Stylistically, he’s somewhere between Jai Paul and Alex G, and like those artists, he looks up at constellations of classic influences and fires himself somewhere in the middle of them. The drums of How Many Miles or You Got It could just as easily start up a ballad from Celine Dion or Whitney Houston; the live version of Are You Looking Up tunes the guitar and vocal down to reveal the hidden influence of Tom Petty’s Free Fallin’. I Want beats like the Police’s Every Breath You Take before exploding into white-hot yearning: “I’m not your hero but I’ve got his desire.”

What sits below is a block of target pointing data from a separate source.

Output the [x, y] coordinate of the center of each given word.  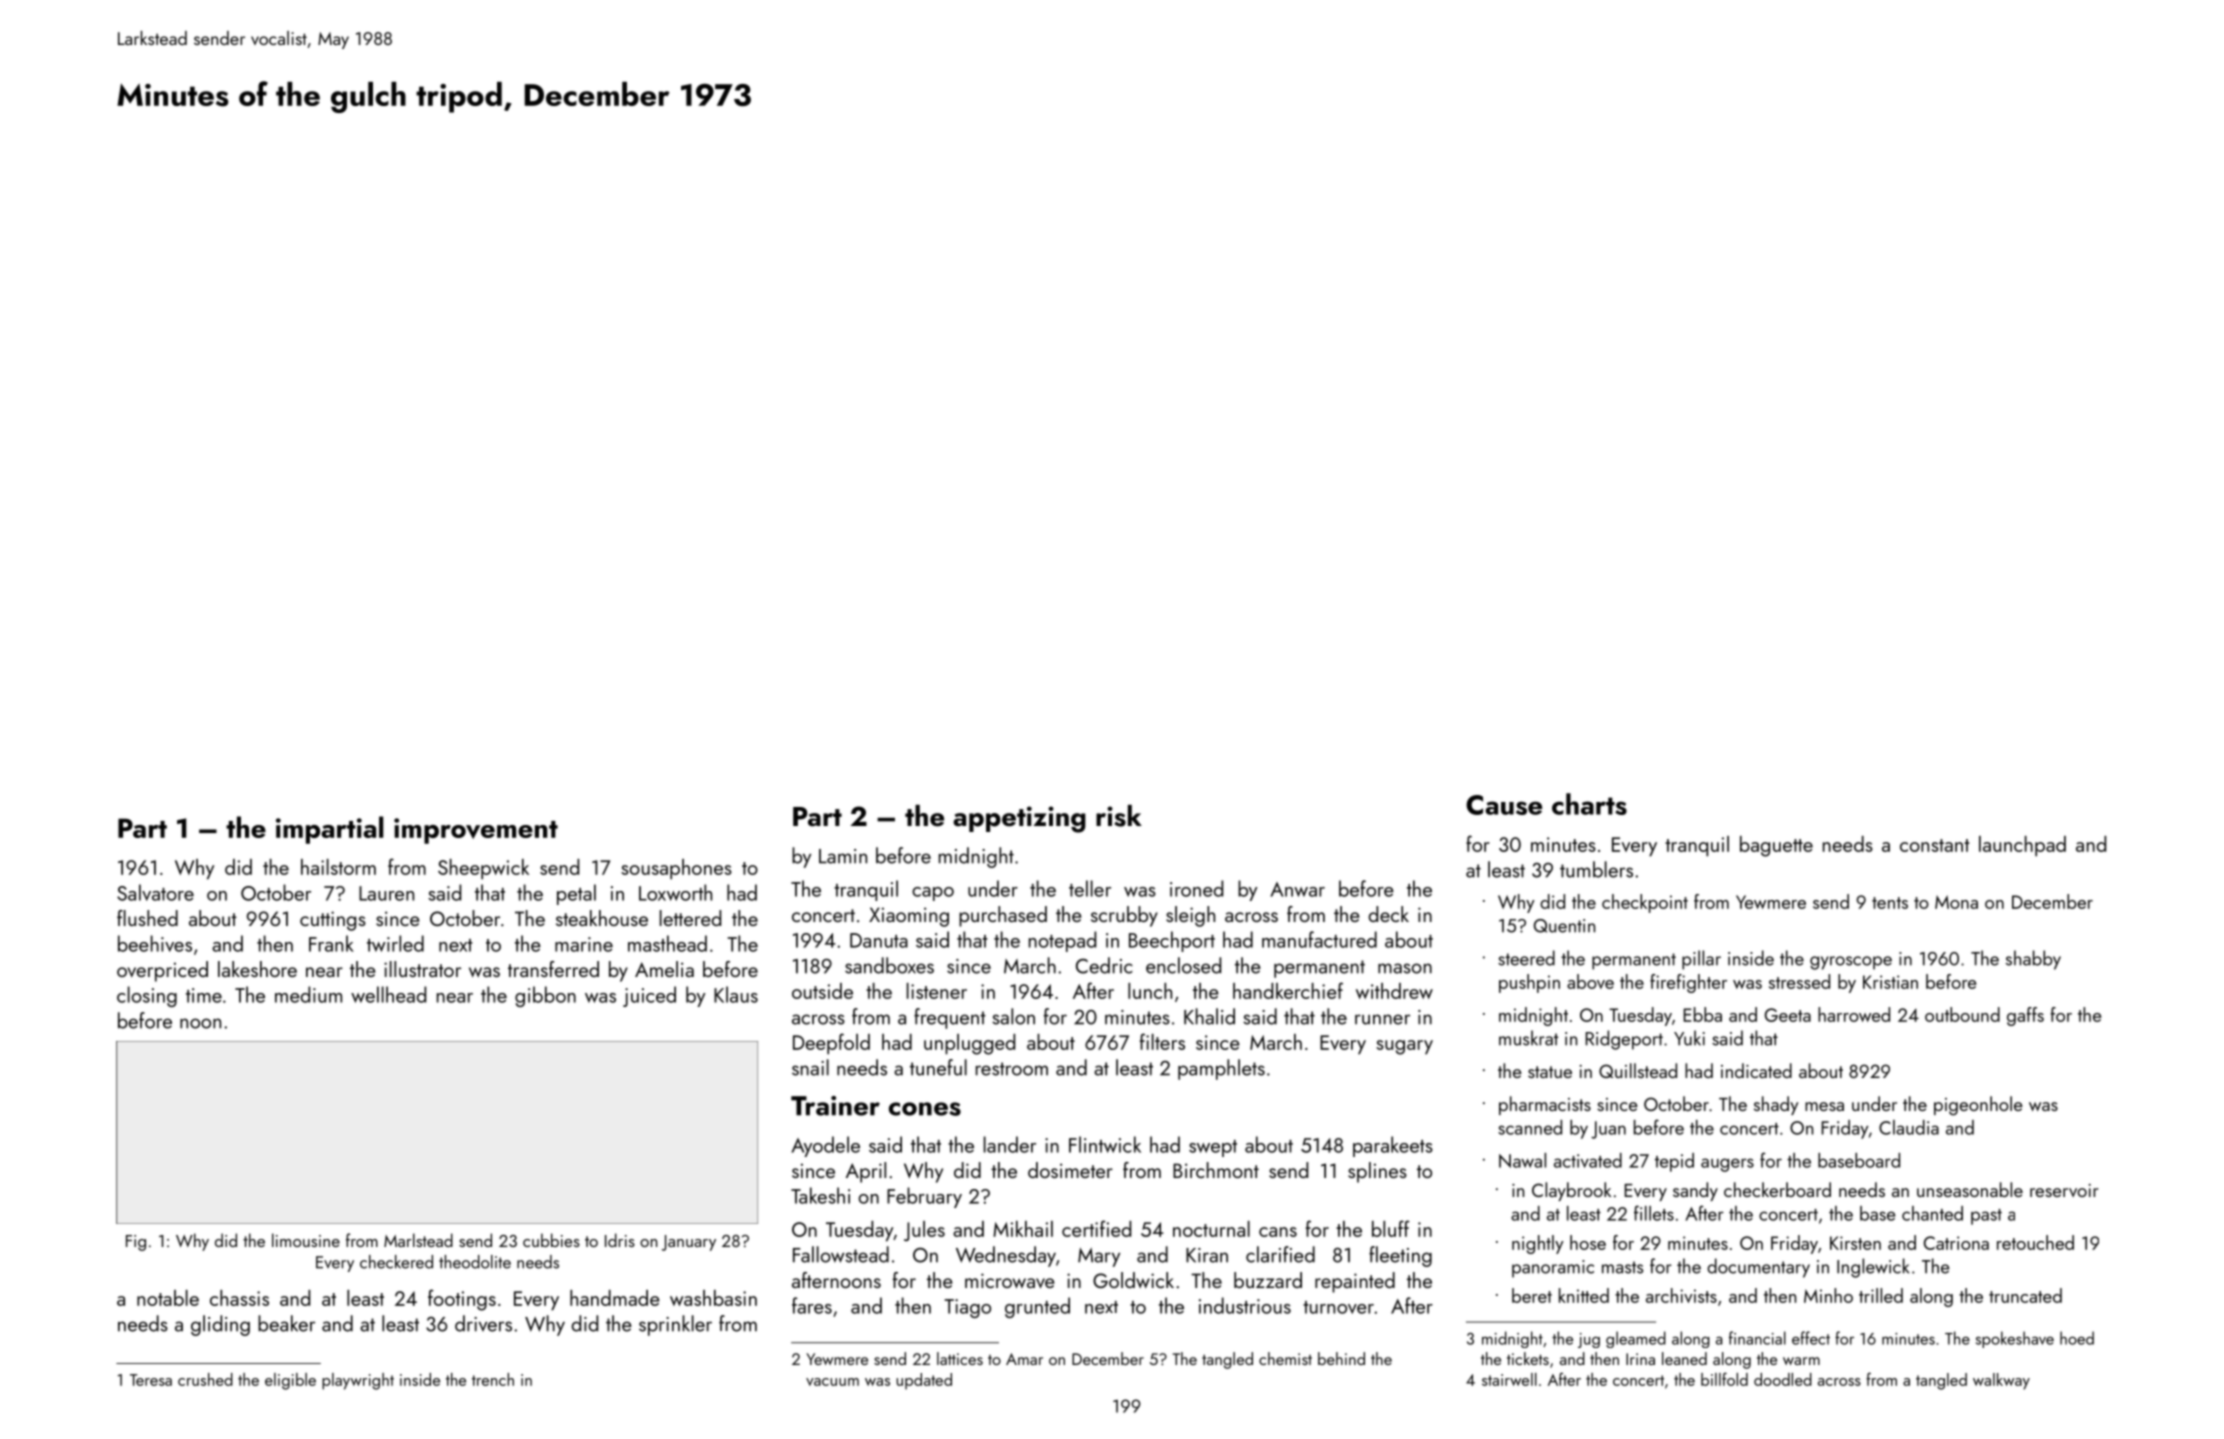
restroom [1012, 1069]
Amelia [664, 969]
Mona [1956, 902]
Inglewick [1873, 1268]
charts [1589, 804]
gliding [220, 1325]
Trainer [835, 1106]
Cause [1504, 805]
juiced [649, 996]
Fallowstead [841, 1254]
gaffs [2025, 1016]
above [1590, 981]
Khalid [1209, 1016]
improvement [476, 831]
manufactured [1319, 939]
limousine [306, 1240]
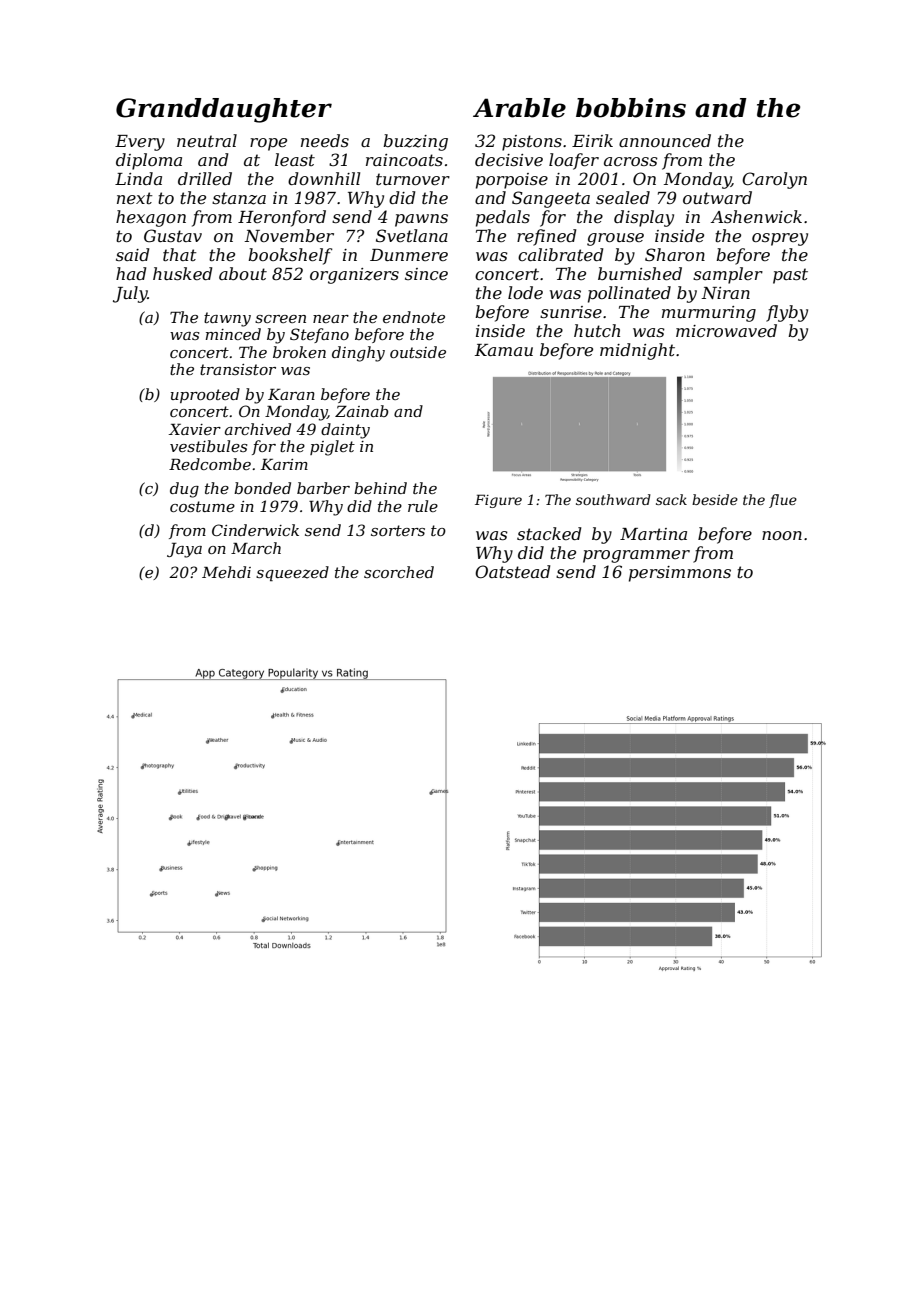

He opens with Dream Police, done as a frosty tango that booms with raucous guitar feedback, countered with otherworldly synths. A beam from behind the artist casts a long, shaggy-haired silhouette into the room like an inverted lighthouse. But before long, we’re given a bright view of the stage as he debuts new single Rockman, slicing into the 1975-ish groove with cocky flair, and interrupting it with wild screeches like his own version of David Lee Roth.

He and his band connect songs seamlessly with washing instrumental bridges under total darkness, before embers of the next track flicker into view and are greeted with howls of excitement. Breakthespell creates the most intimate moment of the night as the lights turn deep red; synths start noodling like the clarinets on Bon Iver’s 22, A Million, but they could also be guitar strings in a different light. This indistinguishability is what defines his music – its slipperiness.

In a recent interview on BBC Radio 1, Mk.gee said: “People spend three years on a record to sound more human [...] and relatable … I think it’s evil.” Indeed, in an age when pop songwriting is often as personal and direct as a DM, Mk.gee counters that by bringing back mystery and an inability to be fully understood, as extended intros and additional jamming circle around his volatile Rockman persona. It’s a joy to not know what it means, if anything.

• Mk.gee plays Electric Brixton, 30 and 31 October.